Catherine kindly answered a few of my questions.

1. Tell us a little about The Last Night Out.

I always knew I would be a writer, and in order to support myself, I worked a pretty wide assortment of jobs including a stint as a bartender, and later as a bar manager, in Chicago’s Rush Street nightclub district in the 1980s. It might go without saying that things could get a little crazy in those bars when you combine late nights and alcohol. When I finally got started on what would be my first completed manuscript—believe me there were plenty of uncompleted—it was a book about a woman in her thirties unsure about getting married. It hadn’t even started out to be a mystery, but somehow she and some of her intimate friends ended up on Rush Street the night of her bachelorette party, and the bride ended up with a stranger. Then a murder worked its way in there, and the plot for The Last Night Out was born.

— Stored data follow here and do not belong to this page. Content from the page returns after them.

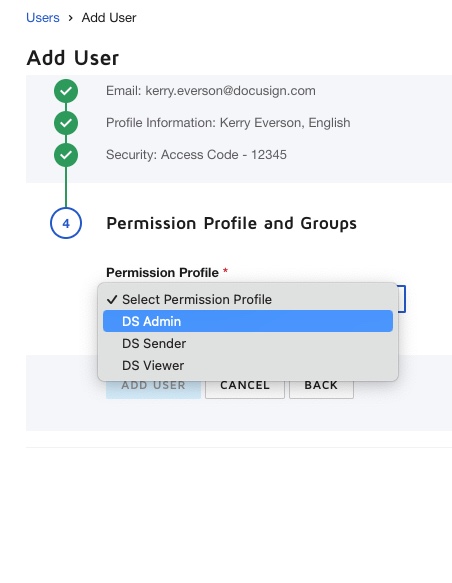Click the step 4 circle indicator
The width and height of the screenshot is (452, 583).
66,223
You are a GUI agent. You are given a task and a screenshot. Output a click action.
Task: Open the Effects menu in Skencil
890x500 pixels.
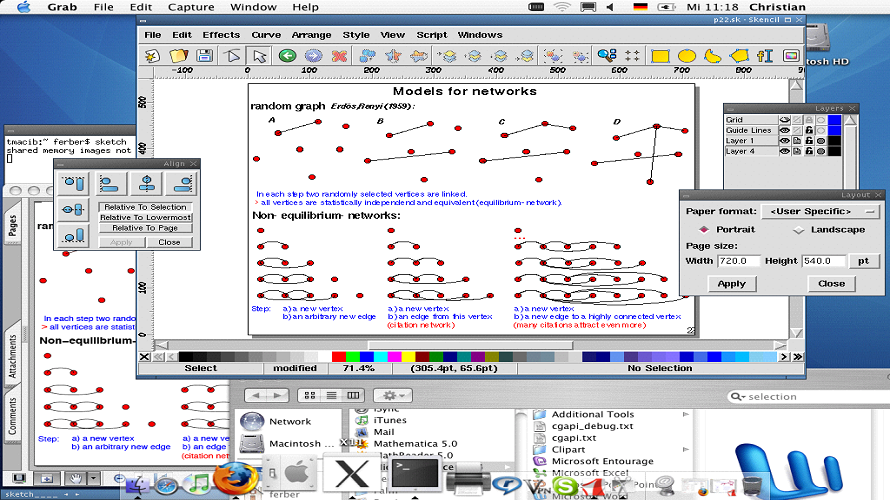tap(221, 35)
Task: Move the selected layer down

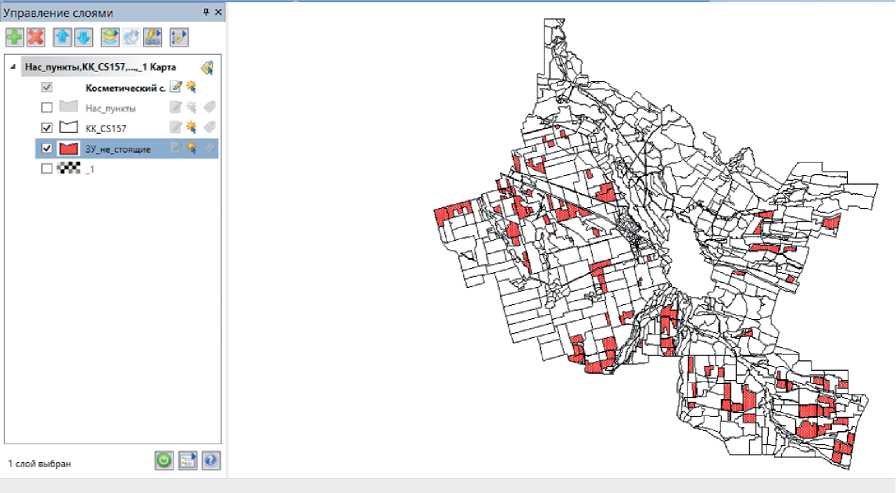Action: 84,38
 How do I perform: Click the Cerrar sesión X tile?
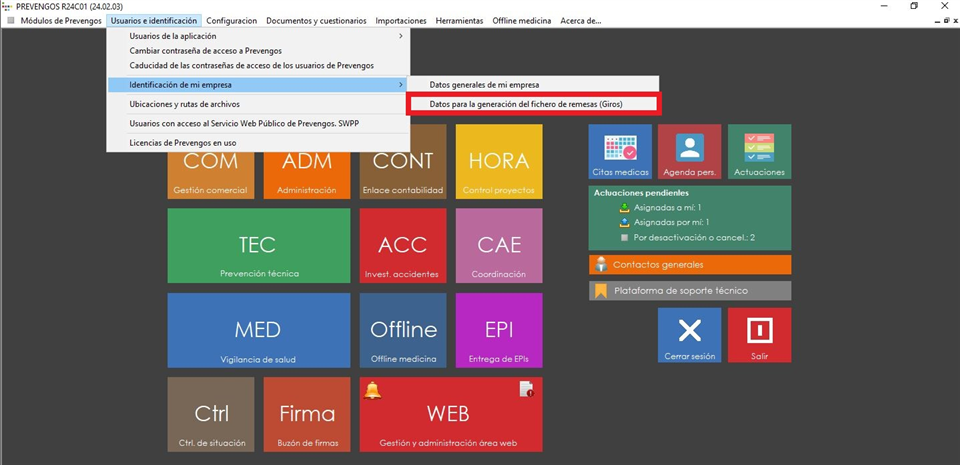click(x=689, y=335)
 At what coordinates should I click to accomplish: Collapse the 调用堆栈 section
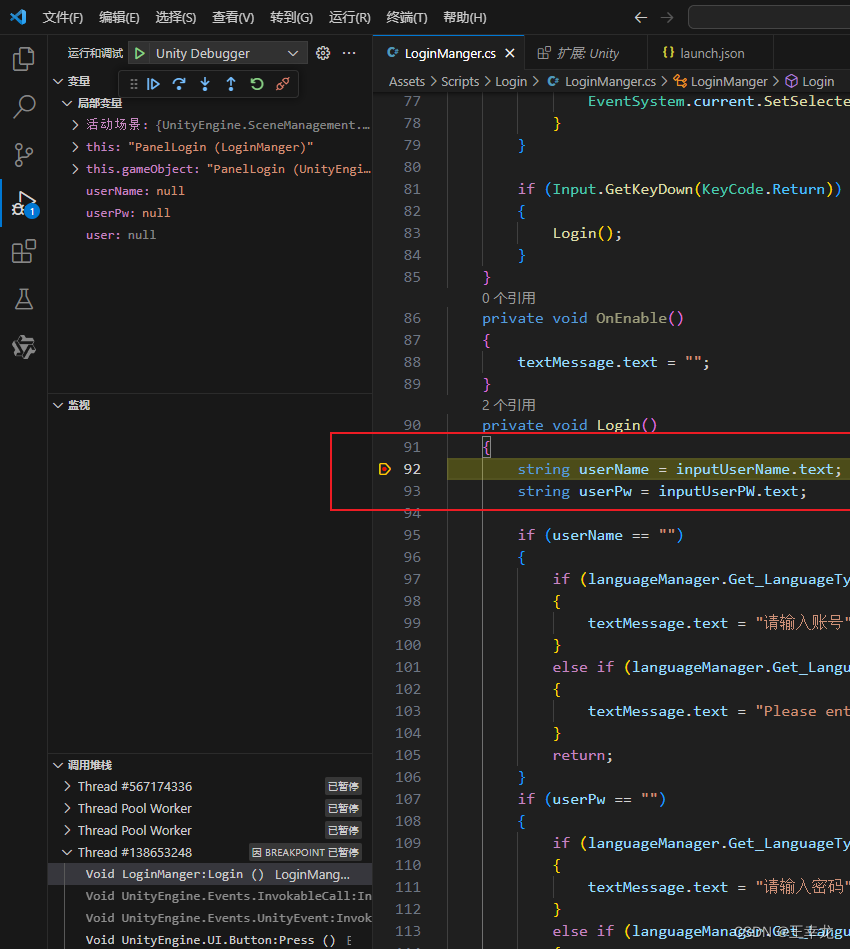point(58,764)
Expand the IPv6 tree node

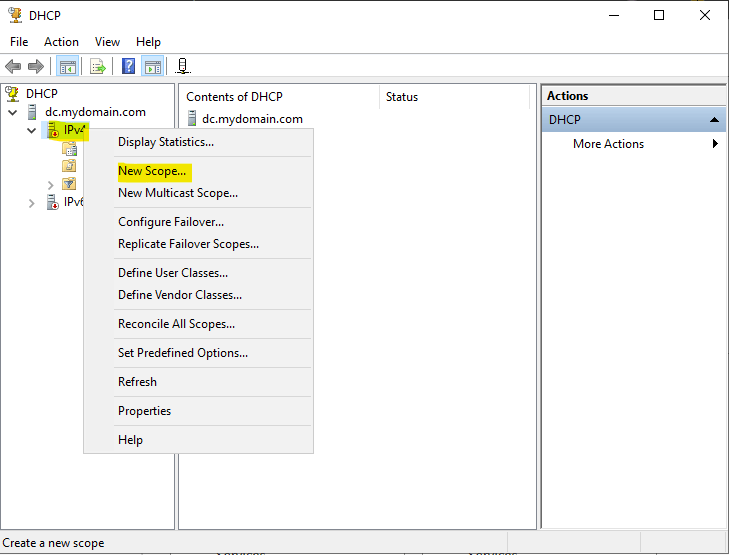[x=32, y=203]
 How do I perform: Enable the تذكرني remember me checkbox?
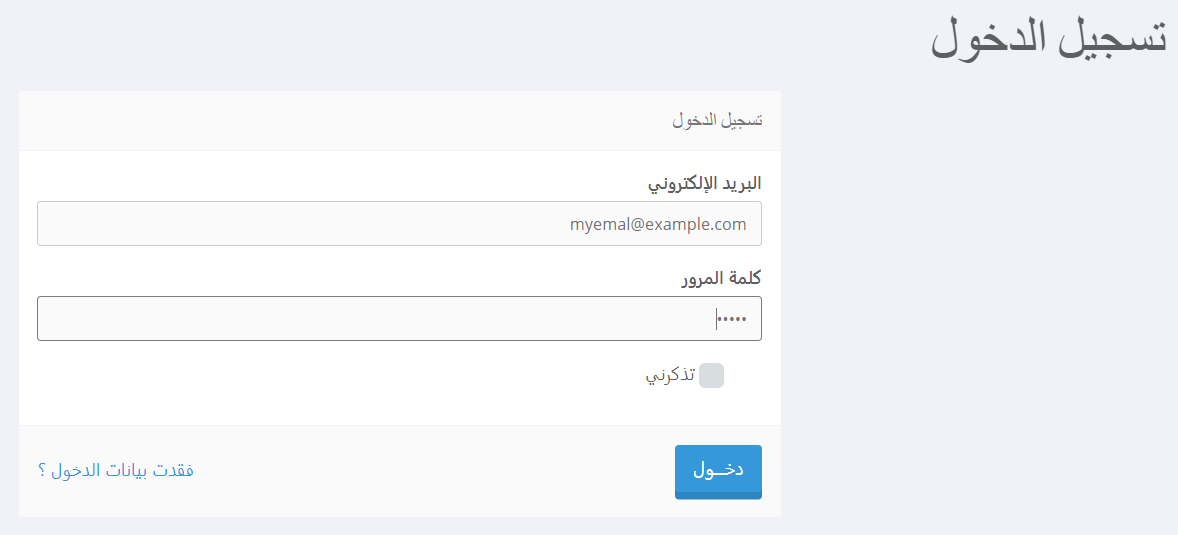[x=711, y=376]
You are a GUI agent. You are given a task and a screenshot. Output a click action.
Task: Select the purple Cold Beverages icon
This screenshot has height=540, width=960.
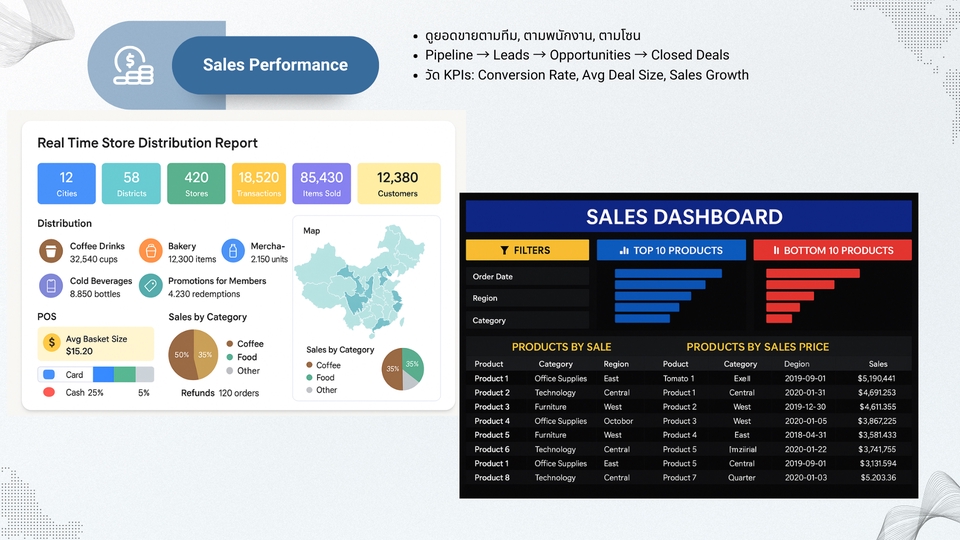click(51, 287)
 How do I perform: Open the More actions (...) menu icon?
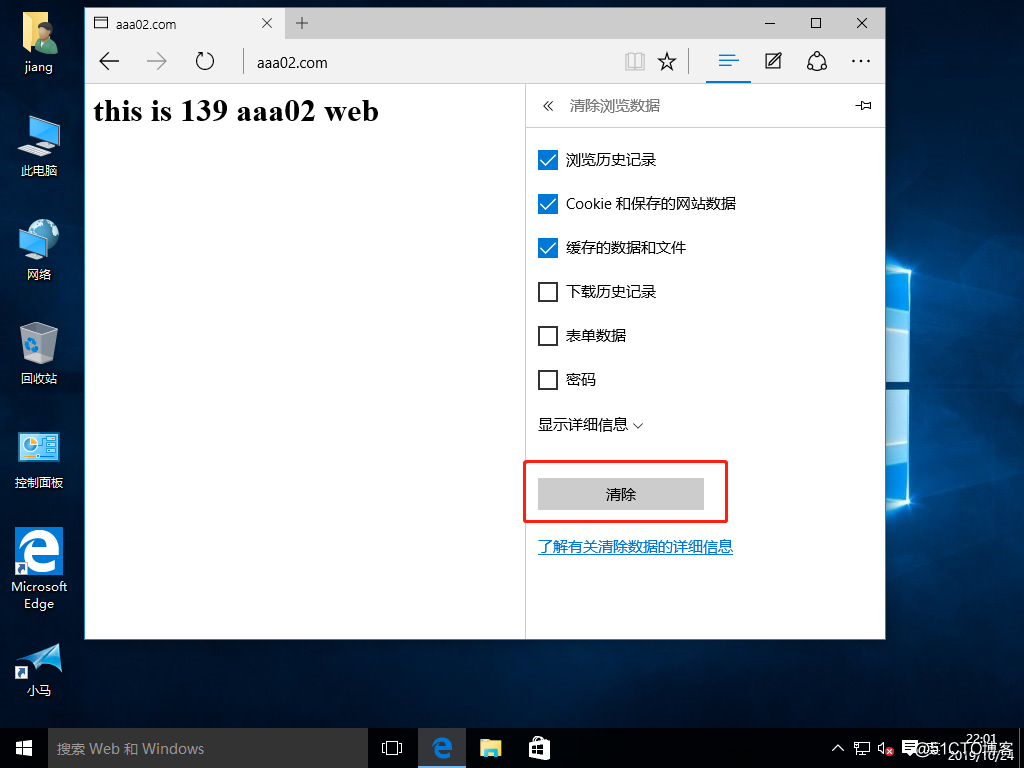[861, 62]
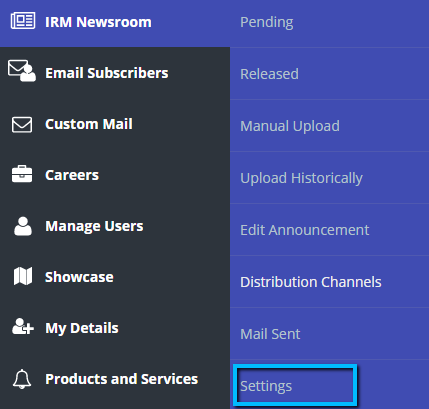This screenshot has width=429, height=409.
Task: Open the Released announcements list
Action: click(x=269, y=74)

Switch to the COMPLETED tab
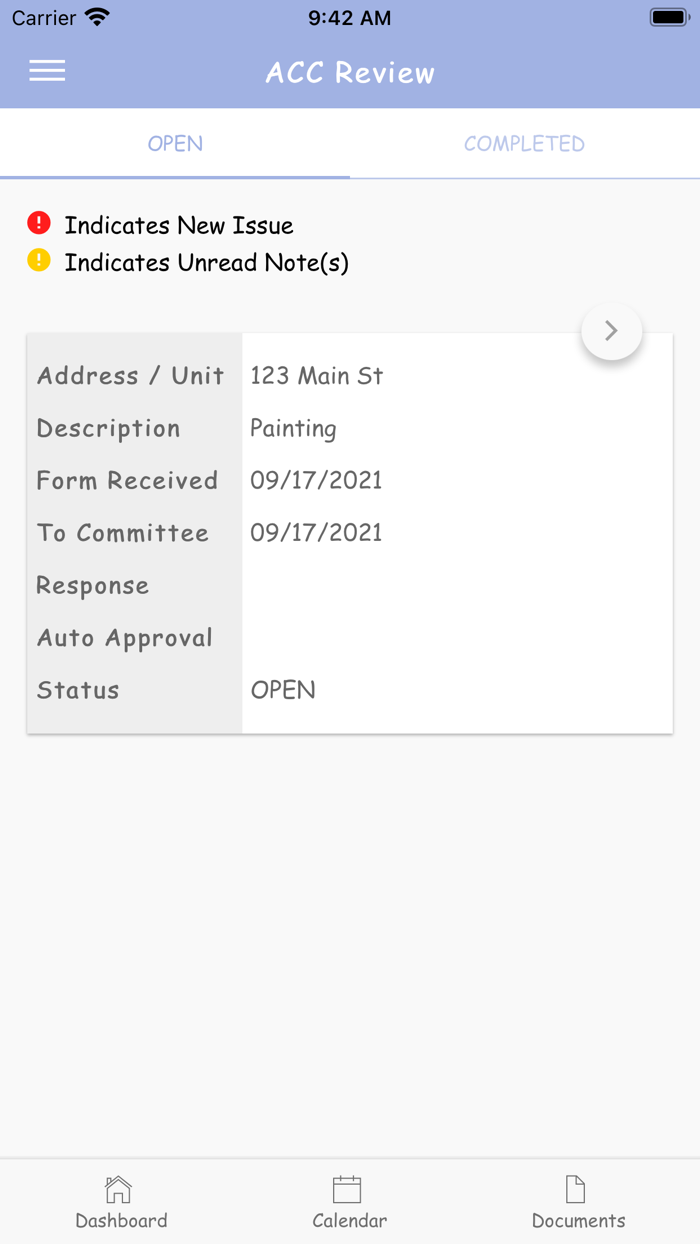524,144
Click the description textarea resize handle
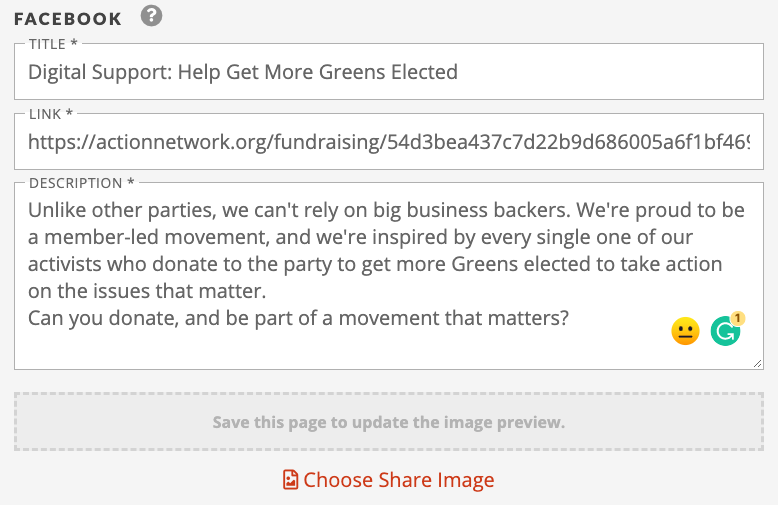 (757, 364)
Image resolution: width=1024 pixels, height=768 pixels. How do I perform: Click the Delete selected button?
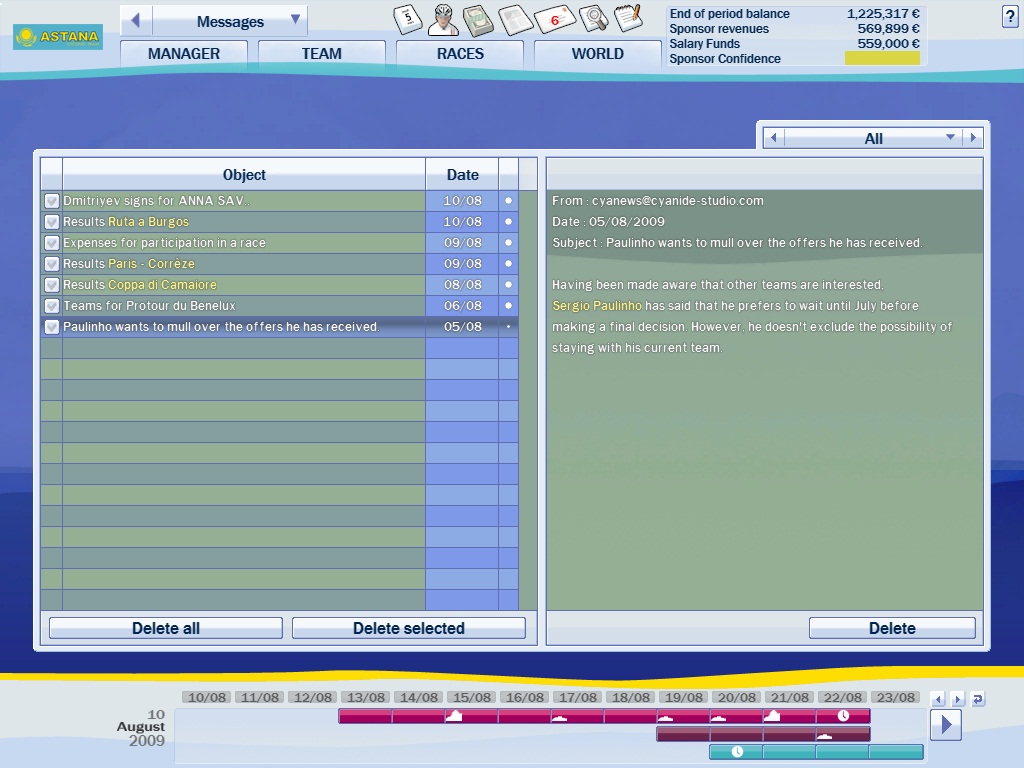(x=408, y=628)
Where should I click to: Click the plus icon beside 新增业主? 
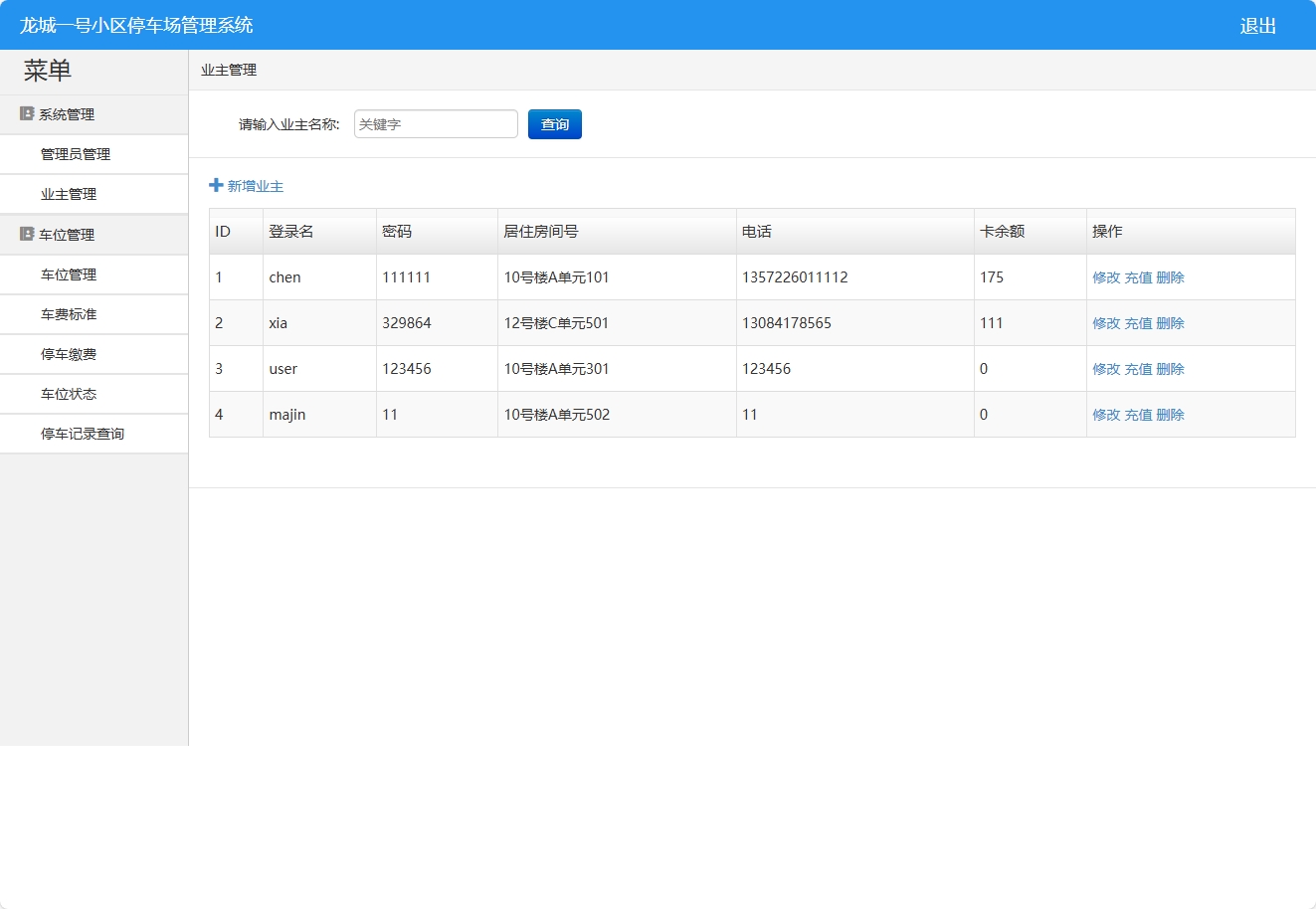tap(216, 186)
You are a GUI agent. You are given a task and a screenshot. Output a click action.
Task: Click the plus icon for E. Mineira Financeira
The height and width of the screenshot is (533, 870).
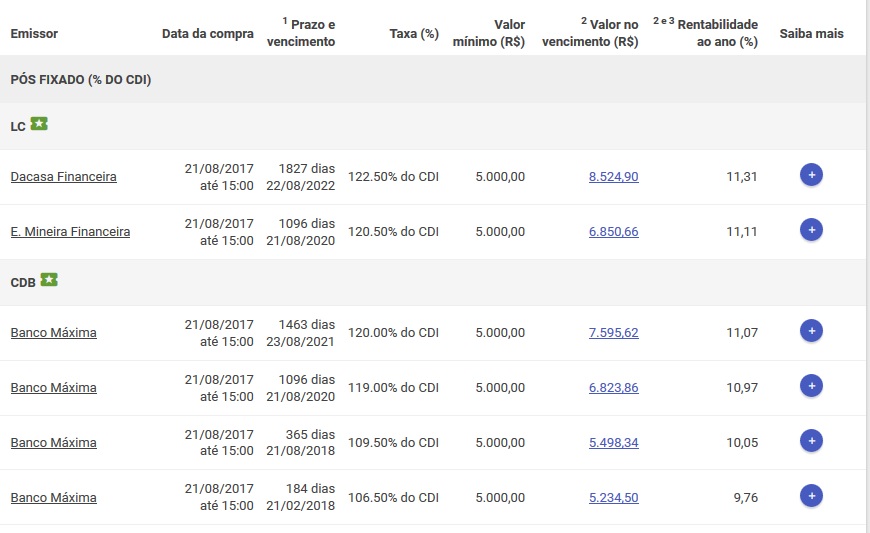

When I finished the book, I sent it out to an agent, but it never sold, so I stuck it in the crawlspace under my stairs and wrote another book which did sell, Skins, Donald I. Fine 1993. I wrote another two books that ended up in that crawlspace before the publishing of Well Bred and Dead and Well Read and Dead by Harper Collins in 2007 and 2009. Some time after that, I read Gone Girl and, later, Girl on a Train. These two stories of psychologically challenged women, not necessarily what we would typically call ‘nice girls’, resonated with me and I realized The Last Night Out’s time had come. I pulled the manuscript out of the crawlspace and went to work rewriting it. Of course, numerous changes had to be made. My writing style had grown more fluid since then, and I also came up with plot points that hadn’t existed in the original. But I remained true to the original setting and the mind set of women at the time, a time before cell phones and internet and texting, which is why the story is told in a flashback. After much hard work, my agent took it to the market, and here it is!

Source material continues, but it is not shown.